# NNtrainer [![Code Coverage](http://ci.nnstreamer.ai/nntrainer/ci/badge/codecoverage.svg)](http://ci.nnstreamer.ai/nntrainer/ci/gcov_html/index.html) ![GitHub repo size](https://img.shields.io/github/repo-size/nnstreamer/nntrainer) ![GitHub issues](https://img.shields.io/github/issues/nnstreamer/nntrainer) ![GitHub pull requests](https://img.shields.io/github/issues-pr/nnstreamer/nntrainer) Coverity Scan Build Status [![DailyBuild](http://ci.nnstreamer.ai/nntrainer/ci/daily-build/badge/daily_build_test_result_badge.svg)](http://ci.nnstreamer.ai/nntrainer/ci/daily-build/build_result/) NNtrainer is a Software Framework for training Neural Network models on devices. ## Overview NNtrainer is an Open Source Project. The aim of the NNtrainer is to develop a Software Framework to train neural network models on embedded devices which have relatively limited resources. Rather than training whole layers of a network from the scratch, NNtrainer finetunes the neural network model on device with user data for the personalization. Even if NNtariner runs on device, it provides full functionalities to train models and also utilizes limited device resources efficiently. NNTrainer is able to train various machine learning algorithms such as k-Nearest Neighbor (k-NN), Neural Networks, Logistic Regression, Reinforcement Learning algorithms, Recurrent network and more. We also provide examples for various tasks such as Few-shot learning, ResNet, VGG, Product Rating and more will be added.
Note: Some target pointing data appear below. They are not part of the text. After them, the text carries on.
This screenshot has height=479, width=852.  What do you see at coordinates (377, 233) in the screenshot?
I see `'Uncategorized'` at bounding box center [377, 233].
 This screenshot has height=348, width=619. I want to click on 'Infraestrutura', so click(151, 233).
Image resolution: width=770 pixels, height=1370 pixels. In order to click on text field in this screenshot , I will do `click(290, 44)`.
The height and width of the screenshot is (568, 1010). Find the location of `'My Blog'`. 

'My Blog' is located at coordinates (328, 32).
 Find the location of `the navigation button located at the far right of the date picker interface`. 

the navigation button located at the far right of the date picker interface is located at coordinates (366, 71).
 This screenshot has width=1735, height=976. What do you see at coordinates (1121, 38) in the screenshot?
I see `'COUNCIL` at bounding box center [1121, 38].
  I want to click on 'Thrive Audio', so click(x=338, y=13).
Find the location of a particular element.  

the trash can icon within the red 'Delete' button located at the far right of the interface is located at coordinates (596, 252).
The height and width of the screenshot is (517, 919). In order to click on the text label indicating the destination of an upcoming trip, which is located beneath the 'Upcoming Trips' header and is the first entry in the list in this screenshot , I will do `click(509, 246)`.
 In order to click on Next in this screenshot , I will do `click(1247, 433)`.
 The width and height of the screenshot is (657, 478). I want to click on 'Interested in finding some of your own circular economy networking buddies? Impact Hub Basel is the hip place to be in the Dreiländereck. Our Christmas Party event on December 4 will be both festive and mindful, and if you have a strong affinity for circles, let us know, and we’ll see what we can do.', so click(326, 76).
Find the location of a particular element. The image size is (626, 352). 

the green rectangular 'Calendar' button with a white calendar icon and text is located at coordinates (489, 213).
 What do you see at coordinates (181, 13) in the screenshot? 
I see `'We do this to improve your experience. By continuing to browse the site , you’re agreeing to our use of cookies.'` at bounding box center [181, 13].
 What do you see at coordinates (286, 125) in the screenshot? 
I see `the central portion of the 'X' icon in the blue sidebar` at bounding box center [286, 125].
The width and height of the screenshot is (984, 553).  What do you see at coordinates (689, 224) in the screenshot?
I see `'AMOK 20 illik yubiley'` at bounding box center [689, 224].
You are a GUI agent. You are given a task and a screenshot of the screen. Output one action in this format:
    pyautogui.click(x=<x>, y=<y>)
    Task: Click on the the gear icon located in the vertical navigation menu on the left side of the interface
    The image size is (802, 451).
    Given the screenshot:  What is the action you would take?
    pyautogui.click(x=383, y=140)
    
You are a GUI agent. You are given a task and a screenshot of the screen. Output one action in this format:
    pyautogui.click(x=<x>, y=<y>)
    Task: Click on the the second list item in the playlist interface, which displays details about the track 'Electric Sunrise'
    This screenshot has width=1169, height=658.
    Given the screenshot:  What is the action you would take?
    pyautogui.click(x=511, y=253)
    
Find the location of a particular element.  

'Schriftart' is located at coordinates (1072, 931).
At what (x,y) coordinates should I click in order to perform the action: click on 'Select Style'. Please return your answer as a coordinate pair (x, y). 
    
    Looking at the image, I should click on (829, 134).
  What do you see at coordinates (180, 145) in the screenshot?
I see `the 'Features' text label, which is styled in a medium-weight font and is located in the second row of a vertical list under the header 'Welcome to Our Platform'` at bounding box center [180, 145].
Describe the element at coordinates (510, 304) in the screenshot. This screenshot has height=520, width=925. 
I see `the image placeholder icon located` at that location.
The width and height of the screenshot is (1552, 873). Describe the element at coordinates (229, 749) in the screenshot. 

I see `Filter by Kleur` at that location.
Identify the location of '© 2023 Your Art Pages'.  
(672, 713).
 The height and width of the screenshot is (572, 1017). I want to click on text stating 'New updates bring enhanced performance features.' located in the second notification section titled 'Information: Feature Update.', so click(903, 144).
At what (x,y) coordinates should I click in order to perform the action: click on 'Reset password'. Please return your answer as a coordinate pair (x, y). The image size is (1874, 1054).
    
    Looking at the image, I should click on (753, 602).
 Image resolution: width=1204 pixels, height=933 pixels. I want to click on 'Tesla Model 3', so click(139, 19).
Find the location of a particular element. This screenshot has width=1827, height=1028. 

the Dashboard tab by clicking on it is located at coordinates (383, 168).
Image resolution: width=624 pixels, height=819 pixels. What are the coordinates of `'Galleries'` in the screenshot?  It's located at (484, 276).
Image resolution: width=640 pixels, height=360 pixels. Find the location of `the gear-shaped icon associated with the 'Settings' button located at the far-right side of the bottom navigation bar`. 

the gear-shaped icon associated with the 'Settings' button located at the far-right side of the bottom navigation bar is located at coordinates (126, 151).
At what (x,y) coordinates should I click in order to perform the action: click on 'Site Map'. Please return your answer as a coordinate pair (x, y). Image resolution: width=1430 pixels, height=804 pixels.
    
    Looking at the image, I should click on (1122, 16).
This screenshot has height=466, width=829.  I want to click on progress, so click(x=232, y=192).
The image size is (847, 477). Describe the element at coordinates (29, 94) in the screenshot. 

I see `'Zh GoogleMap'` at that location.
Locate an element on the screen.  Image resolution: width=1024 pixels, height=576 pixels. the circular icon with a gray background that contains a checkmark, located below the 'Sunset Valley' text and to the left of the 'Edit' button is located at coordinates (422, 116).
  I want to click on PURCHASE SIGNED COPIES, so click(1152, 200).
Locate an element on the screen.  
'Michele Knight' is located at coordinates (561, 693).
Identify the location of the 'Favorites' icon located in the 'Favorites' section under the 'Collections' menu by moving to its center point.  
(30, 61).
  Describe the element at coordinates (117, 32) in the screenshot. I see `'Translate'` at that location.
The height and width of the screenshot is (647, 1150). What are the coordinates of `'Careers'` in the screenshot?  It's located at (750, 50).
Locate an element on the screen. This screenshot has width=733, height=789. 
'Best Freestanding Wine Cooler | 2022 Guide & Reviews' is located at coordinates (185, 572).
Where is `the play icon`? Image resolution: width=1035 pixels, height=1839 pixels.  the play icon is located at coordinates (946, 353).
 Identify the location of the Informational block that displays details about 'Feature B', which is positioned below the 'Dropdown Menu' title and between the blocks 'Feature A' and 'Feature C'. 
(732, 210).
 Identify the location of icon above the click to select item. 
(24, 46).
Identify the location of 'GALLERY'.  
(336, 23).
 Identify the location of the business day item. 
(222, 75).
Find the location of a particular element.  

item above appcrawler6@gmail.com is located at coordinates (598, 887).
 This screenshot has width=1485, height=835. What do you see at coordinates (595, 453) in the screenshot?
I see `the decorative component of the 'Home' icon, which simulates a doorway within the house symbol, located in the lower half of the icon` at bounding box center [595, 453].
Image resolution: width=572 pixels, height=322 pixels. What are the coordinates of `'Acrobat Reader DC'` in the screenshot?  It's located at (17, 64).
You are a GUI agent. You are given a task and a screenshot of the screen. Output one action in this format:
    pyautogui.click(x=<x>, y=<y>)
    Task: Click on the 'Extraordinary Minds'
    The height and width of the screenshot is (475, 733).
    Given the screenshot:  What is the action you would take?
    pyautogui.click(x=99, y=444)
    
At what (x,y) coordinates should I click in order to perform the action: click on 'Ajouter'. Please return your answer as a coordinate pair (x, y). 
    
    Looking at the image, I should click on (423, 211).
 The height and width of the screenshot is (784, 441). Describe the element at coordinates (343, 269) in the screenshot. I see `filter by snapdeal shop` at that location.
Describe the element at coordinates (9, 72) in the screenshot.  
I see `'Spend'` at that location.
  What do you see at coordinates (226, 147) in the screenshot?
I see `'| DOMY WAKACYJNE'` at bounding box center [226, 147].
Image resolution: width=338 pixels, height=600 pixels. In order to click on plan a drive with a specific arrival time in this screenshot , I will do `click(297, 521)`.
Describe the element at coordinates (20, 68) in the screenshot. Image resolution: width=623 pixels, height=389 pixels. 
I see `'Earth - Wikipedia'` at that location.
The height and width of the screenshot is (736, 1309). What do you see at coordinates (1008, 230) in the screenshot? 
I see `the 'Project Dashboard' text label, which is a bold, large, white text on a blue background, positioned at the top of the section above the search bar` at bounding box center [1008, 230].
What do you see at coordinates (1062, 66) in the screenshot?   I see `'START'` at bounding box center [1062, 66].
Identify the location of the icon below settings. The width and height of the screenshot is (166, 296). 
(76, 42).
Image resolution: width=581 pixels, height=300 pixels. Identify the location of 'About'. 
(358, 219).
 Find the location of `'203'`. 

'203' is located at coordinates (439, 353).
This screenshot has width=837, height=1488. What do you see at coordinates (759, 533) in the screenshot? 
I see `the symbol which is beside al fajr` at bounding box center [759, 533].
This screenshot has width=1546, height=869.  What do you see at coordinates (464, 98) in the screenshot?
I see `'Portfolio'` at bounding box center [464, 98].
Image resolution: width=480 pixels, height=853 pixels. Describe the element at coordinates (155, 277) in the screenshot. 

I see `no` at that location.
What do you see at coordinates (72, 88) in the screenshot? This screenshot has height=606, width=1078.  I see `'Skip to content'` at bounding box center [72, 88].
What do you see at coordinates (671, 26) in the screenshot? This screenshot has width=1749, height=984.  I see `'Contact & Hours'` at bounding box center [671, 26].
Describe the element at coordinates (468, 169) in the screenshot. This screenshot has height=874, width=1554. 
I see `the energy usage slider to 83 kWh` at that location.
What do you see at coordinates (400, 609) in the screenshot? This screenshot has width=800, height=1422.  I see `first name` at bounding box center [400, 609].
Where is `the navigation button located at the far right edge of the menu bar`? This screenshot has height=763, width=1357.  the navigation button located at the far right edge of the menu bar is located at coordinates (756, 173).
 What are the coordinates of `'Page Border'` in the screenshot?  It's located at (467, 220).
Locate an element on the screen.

All of these were tested on Samsung Galaxy smart phone with Android and PC (Ubuntu 18.04/20.04). [ NNTrainer: Light-Weight On-Device Training Framework ](https://arxiv.org/pdf/2206.04688.pdf), arXiv, 2022
[ NNTrainer: Towards the on-device learning for personalization ](https://www.youtube.com/watch?v=HWiV7WbIM3E), Samsung Software Developer Conference 2021 (Korean)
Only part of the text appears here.